Helping young Londoners win a Student Living Rent

Today I set out how a Green Mayor would help young people afford to live and study in London.

As well as fees and cuts, rents are the new way in which students are being impoverished and exploited, with university hall costs being raised and many students left to find their way in our overheated private rented market.

Young people in our universities desperately need a Student Living Rent because life is difficult enough for them already without the kind of extortionate charges many of them are being asked to pay.

Ryan Coley of London Young Greens, who have set up a campaign to fight for lower rents for students, has been researching their high cost of living and has calculated an initial estimate of what a truly affordable Student Living Rent in London might be.

At £110 the figure takes into account the maximum loan, plus income from six hours of work a week and only includes term time, assuming students will work full-time throughout their breaks. It’s a high figure already for people on low incomes, but the research found that very few university hall places – between 3 and 4 per cent – are currently available below this level.

Ryan says: “London is becoming one of the most expensive cities in the world to go to university. When I set out to look into student rent costs I knew they were expensive but even I was shocked at quite how exorbitant they are across the board. We should either accept that this city is going to be a no-go area for students from any but the wealthiest backgrounds, or we should do something about it.”

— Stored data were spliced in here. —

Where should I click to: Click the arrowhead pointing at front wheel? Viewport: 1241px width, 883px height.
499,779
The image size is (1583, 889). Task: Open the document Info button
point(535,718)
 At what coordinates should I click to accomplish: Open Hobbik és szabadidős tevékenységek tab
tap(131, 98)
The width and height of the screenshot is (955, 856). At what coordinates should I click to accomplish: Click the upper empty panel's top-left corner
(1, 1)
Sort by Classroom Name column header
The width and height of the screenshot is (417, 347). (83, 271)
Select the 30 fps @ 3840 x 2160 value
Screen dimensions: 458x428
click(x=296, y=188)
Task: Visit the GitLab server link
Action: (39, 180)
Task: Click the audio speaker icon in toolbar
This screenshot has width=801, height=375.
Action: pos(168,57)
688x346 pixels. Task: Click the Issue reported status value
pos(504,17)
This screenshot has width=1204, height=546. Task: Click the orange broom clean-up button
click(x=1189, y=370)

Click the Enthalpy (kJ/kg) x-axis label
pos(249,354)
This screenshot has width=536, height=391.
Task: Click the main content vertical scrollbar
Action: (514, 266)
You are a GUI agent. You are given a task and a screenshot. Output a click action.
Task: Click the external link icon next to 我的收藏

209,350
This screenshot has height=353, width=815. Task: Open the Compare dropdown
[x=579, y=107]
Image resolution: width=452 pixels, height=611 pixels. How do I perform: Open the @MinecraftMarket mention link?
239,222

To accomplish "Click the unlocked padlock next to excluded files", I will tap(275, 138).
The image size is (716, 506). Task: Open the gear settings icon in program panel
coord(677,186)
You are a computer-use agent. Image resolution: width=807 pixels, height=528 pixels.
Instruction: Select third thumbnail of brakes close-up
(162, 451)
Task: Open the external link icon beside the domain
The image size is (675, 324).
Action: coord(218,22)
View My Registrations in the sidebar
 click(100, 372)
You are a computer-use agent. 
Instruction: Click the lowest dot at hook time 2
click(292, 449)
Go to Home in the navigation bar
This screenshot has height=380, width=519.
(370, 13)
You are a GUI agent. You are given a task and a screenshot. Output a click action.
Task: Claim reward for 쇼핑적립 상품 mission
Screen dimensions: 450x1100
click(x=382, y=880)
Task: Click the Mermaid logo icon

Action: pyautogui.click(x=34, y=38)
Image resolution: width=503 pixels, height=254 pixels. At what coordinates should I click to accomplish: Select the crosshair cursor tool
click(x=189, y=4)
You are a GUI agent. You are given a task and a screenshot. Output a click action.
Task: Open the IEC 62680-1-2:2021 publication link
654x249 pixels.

On the Huffington Post, I’ve explained the policy further: “It’s based on the principle of the Living Wage, where economists use an agreed formula to work out the annual cost of living in a given location. It’s not binding but when my Green colleagues Darren Johnson and Jenny Jones successfully argued for its introduction to City Hall in 2004, they rightly predicted that the Greater London Authority could use its contract-awarding powers as an inducement for more employers to pay the Living Wage. More than 700 employers in London now pay it.

“My new idea, devised with the help of London Young Greens, is to establish an official figure for a London Student Living Rent on an annual basis. It will be calculated using the latest cost-of-living data, and the maximum loan and maintenance support that a student with no other support from family or grants could afford to pay, while maintaining a suitable balance between paid employment and studies.”

The figure would give a clear goal for students to campaign towards, and in City Hall I’d work with them and the universities to get at least half of hall places available at this rent or below.

Our plans for a London Renters Union, announced last month, would also help students renting from market landlords.

The Renters Union would be independent of but funded by City Hall and would help private tenants stand up to rogue landlords and will lobby for radical reforms including rent controls.